DATA RECORDS section start

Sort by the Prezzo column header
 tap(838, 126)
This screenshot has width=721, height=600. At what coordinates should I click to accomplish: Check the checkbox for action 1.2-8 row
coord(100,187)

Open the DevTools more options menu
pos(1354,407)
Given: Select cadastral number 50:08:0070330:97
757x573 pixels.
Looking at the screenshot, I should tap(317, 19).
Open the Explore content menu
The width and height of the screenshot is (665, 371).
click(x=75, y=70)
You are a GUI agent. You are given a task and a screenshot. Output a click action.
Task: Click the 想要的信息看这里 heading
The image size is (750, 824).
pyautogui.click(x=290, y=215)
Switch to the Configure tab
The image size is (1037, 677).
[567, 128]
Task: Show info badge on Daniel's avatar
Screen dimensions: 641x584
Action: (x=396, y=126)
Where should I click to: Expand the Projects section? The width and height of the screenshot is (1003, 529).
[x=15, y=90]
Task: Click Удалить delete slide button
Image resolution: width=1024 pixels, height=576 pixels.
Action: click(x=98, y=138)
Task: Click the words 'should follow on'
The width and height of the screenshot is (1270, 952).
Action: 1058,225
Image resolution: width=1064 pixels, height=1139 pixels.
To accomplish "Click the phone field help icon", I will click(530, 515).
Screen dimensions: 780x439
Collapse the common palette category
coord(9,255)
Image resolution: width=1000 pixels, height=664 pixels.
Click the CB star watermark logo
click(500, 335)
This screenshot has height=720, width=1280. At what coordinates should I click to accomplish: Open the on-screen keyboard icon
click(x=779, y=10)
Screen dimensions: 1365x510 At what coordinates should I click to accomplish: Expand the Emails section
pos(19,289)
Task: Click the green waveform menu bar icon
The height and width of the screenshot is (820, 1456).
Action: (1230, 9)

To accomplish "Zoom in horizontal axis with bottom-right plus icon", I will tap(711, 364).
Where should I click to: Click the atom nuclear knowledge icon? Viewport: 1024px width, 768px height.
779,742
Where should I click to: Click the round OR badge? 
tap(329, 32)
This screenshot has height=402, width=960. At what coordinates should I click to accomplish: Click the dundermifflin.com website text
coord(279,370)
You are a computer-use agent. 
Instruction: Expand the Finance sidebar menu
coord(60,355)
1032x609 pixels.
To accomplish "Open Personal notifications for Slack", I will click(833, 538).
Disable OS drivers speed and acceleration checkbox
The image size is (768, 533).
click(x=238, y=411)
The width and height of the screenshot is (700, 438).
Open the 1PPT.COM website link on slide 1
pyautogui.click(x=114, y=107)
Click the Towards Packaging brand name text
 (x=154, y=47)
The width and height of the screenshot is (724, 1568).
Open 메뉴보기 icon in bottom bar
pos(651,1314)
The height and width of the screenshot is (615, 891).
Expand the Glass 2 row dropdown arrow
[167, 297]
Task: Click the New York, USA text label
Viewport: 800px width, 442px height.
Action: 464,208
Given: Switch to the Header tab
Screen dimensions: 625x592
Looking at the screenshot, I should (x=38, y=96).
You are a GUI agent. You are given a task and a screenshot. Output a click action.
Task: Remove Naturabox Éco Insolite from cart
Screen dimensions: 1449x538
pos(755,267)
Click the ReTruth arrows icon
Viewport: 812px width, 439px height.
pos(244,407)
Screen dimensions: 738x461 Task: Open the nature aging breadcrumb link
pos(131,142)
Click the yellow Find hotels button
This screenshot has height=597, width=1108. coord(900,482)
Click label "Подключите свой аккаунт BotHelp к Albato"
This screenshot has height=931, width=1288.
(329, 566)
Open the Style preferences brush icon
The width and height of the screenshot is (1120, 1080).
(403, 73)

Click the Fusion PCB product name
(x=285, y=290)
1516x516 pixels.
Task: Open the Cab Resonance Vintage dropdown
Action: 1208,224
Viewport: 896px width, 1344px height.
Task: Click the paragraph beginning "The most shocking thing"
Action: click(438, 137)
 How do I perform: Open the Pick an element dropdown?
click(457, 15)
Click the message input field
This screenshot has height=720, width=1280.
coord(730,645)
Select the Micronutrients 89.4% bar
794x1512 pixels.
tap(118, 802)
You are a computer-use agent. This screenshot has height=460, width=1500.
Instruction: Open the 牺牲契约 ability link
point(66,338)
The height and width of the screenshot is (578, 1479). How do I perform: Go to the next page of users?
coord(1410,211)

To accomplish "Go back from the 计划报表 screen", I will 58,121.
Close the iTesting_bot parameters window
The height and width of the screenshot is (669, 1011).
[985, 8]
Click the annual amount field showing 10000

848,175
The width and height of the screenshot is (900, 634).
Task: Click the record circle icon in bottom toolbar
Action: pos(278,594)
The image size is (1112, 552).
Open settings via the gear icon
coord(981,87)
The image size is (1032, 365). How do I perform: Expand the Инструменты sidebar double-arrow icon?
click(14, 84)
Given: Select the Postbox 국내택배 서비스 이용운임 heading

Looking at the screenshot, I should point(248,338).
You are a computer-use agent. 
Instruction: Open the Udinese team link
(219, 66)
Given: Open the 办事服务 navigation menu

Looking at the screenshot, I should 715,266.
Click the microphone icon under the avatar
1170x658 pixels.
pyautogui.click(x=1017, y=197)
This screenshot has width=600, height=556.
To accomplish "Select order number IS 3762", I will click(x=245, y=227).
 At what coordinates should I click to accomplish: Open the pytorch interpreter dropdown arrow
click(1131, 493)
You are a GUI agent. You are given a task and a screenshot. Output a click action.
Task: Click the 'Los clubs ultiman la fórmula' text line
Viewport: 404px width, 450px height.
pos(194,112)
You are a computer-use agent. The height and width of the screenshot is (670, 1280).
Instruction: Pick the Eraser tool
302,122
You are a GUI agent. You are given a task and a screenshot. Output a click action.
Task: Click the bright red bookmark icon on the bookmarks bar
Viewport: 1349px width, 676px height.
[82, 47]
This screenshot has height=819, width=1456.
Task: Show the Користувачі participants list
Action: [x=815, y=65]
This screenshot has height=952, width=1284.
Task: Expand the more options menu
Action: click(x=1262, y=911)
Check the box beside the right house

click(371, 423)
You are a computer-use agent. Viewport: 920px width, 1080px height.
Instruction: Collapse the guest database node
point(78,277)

DATA RECORDS section end

(ASSIGNMENT): Only lines that contain the string "computer" count; pick each one out of the records and copy it.

(REPLY):
You are a computer-use agent. 
You are a computer-use agent. This screenshot has height=460, width=1500.
You are a computer-use agent. 
You are a computer-use agent. The height and width of the screenshot is (670, 1280).
You are a computer-use agent. Viewport: 920px width, 1080px height.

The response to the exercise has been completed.